Prepping the recipe¶
Let's prep the recipe. This will "train" the steps we added to the recipe to the data in order. The result will be a recipe object that is ready to bake any data that has the same schema as the data we used to prep the recipe. This is useful for example when we want to apply the same preprocessing steps to a test set or new data.
rec.prep(df)
display(rec)
Recipe
Inputs:
role amount of variables
0 outcome 1
1 predictor 4
2 group 1
3 sequence 1
Operations:
Impute with mean for ['x1', 'x2'] [trained]
We now see [trained], which indicates that all necessary statistics for this step have already been estimated from some training data and can be applied to ("baked") test datasets.
Baking the recipe¶
We now bake the recipe. This will apply re-computed (frozen) transformations we specified in the recipe without refitting to the data in order. This can be done to any DataFrame with the same variables since we have prepped the data before. The result will be a new DataFrame with the preprocessed data.

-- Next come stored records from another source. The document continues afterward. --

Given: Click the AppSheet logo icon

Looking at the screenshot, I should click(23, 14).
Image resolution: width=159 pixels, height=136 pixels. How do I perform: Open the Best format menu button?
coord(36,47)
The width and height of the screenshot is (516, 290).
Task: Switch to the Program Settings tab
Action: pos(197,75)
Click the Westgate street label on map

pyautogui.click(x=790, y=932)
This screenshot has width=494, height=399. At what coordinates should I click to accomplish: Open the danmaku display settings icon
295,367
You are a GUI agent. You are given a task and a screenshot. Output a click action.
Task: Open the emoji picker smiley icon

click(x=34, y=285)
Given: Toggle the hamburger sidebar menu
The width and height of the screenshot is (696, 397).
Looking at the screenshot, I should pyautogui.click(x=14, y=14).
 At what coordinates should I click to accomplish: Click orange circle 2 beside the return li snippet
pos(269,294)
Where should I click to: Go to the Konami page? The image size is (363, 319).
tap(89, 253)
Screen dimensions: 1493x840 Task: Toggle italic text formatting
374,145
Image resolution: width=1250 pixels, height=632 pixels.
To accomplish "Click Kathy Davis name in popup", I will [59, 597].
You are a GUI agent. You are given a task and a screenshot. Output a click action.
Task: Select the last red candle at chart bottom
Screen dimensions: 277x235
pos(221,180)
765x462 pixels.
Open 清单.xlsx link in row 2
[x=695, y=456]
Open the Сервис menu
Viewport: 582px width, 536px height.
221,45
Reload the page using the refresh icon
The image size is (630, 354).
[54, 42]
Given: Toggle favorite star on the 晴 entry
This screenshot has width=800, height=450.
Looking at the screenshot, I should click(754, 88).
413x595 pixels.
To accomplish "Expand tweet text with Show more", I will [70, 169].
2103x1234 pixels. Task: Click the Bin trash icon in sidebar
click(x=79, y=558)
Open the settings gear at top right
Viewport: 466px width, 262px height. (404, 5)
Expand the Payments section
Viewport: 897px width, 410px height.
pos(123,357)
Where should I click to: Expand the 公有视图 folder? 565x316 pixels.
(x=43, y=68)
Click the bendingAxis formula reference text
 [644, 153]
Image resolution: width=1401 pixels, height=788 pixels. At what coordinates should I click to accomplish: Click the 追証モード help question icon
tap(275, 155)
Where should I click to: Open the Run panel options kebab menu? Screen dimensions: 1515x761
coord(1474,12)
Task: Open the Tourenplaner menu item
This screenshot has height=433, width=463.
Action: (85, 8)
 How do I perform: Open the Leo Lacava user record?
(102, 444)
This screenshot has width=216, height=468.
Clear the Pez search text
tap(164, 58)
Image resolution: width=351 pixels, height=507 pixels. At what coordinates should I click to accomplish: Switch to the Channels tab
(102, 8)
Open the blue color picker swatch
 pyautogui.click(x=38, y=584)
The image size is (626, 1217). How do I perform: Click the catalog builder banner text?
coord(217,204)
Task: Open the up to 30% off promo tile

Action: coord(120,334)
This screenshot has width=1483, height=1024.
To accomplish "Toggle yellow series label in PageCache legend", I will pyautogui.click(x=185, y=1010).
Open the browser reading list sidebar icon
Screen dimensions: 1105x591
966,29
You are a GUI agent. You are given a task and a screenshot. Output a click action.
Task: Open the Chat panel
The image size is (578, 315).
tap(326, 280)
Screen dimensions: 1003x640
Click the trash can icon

baked_df = rec.bake(data=df)
display(baked_df)
| id | time | y | x1 | x2 | x3 | x4 |
|---|---|---|---|---|---|---|
| i64 | datetime[μs] | f64 | f64 | i64 | cat | cat |
| 1 | 0001-01-01 00:00:00 | 0.496714 | 7.682912 | 0 | "a" | "x" |
| 1 | 0001-01-01 01:00:00 | -0.138264 | 5.101691 | 1 | "b" | "y" |
| 1 | 0001-01-01 02:00:00 | 0.647689 | 5.101691 | 0 | "c" | "y" |
| 1 | 0001-01-01 03:00:00 | 1.52303 | 0.433599 | 0 | "a" | "x" |
| 1 | 0001-01-01 04:00:00 | -0.234153 | 5.101691 | 0 | "c" | "y" |
| 1 | 0001-01-01 05:00:00 | -0.234137 | 7.188562 | 0 | "b" | "y" |
| 2 | 0001-01-01 00:00:00 | 1.579213 | 4.935844 | 0 | "c" | "x" |
| 2 | 0001-01-01 01:00:00 | 0.767435 | 4.444735 | 0 | "a" | "x" |
| 2 | 0001-01-01 02:00:00 | -0.469474 | 5.45988 | 0 | "b" | "y" |
| 2 | 0001-01-01 03:00:00 | 0.54256 | 2.938481 | 1 | "c" | "x" |
Let's compare it to the original data:
display(df)
| id | time | y | x1 | x2 | x3 | x4 |
|---|---|---|---|---|---|---|
| i64 | datetime[μs] | f64 | f64 | i64 | cat | cat |
| 1 | 0001-01-01 00:00:00 | 0.496714 | 7.682912 | 0 | "a" | "x" |
| 1 | 0001-01-01 01:00:00 | -0.138264 | null | 1 | "b" | "y" |
| 1 | 0001-01-01 02:00:00 | 0.647689 | null | 0 | "c" | "y" |
| 1 | 0001-01-01 03:00:00 | 1.52303 | 0.433599 | 0 | "a" | "x" |
| 1 | 0001-01-01 04:00:00 | -0.234153 | null | 0 | "c" | "y" |
| 1 | 0001-01-01 05:00:00 | -0.234137 | 7.188562 | 0 | "b" | "y" |
| 2 | 0001-01-01 00:00:00 | 1.579213 | 4.935844 | 0 | "c" | "x" |
| 2 | 0001-01-01 01:00:00 | 0.767435 | null | 0 | "a" | "x" |
| 2 | 0001-01-01 02:00:00 | -0.469474 | 5.45988 | 0 | "b" | "y" |
| 2 | 0001-01-01 03:00:00 | 0.54256 | 2.938481 | 1 | "c" | "x" |
Let's try and bake the recipe with a different dataframe that has the same schema but some missing values in the "x1" column. The recipe should fill in the trained missing values with the mean of the column.:
df2 = df.clone()
df2[list(range(1, 9)), "x1"] = None
baked_df2 = rec.bake(data=df2)
display(baked_df2)
| id | time | y | x1 | x2 | x3 | x4 |
|---|---|---|---|---|---|---|
| i64 | datetime[μs] | f64 | f64 | i64 | cat | cat |
| 1 | 0001-01-01 00:00:00 | 0.496714 | 7.682912 | 0 | "a" | "x" |
| 1 | 0001-01-01 01:00:00 | -0.138264 | 7.682912 | 1 | "b" | "y" |
| 1 | 0001-01-01 02:00:00 | 0.647689 | 7.682912 | 0 | "c" | "y" |
| 1 | 0001-01-01 03:00:00 | 1.52303 | 7.682912 | 0 | "a" | "x" |
| 1 | 0001-01-01 04:00:00 | -0.234153 | 7.682912 | 0 | "c" | "y" |
| 1 | 0001-01-01 05:00:00 | -0.234137 | 7.682912 | 0 | "b" | "y" |
| 2 | 0001-01-01 00:00:00 | 1.579213 | 2.938481 | 0 | "c" | "x" |
| 2 | 0001-01-01 01:00:00 | 0.767435 | 2.938481 | 0 | "a" | "x" |
| 2 | 0001-01-01 02:00:00 | -0.469474 | 2.938481 | 0 | "b" | "y" |
| 2 | 0001-01-01 03:00:00 | 0.54256 | 2.938481 | 1 | "c" | "x" |
This is useful when we want to apply the same preprocessing steps to a test set, for example, to prevent data leakage.
This concludes the basic concepts of ReciPies! You can now create ingredients, recipes, add steps, prep and bake your data. Explore more advanced features and steps in the documentation!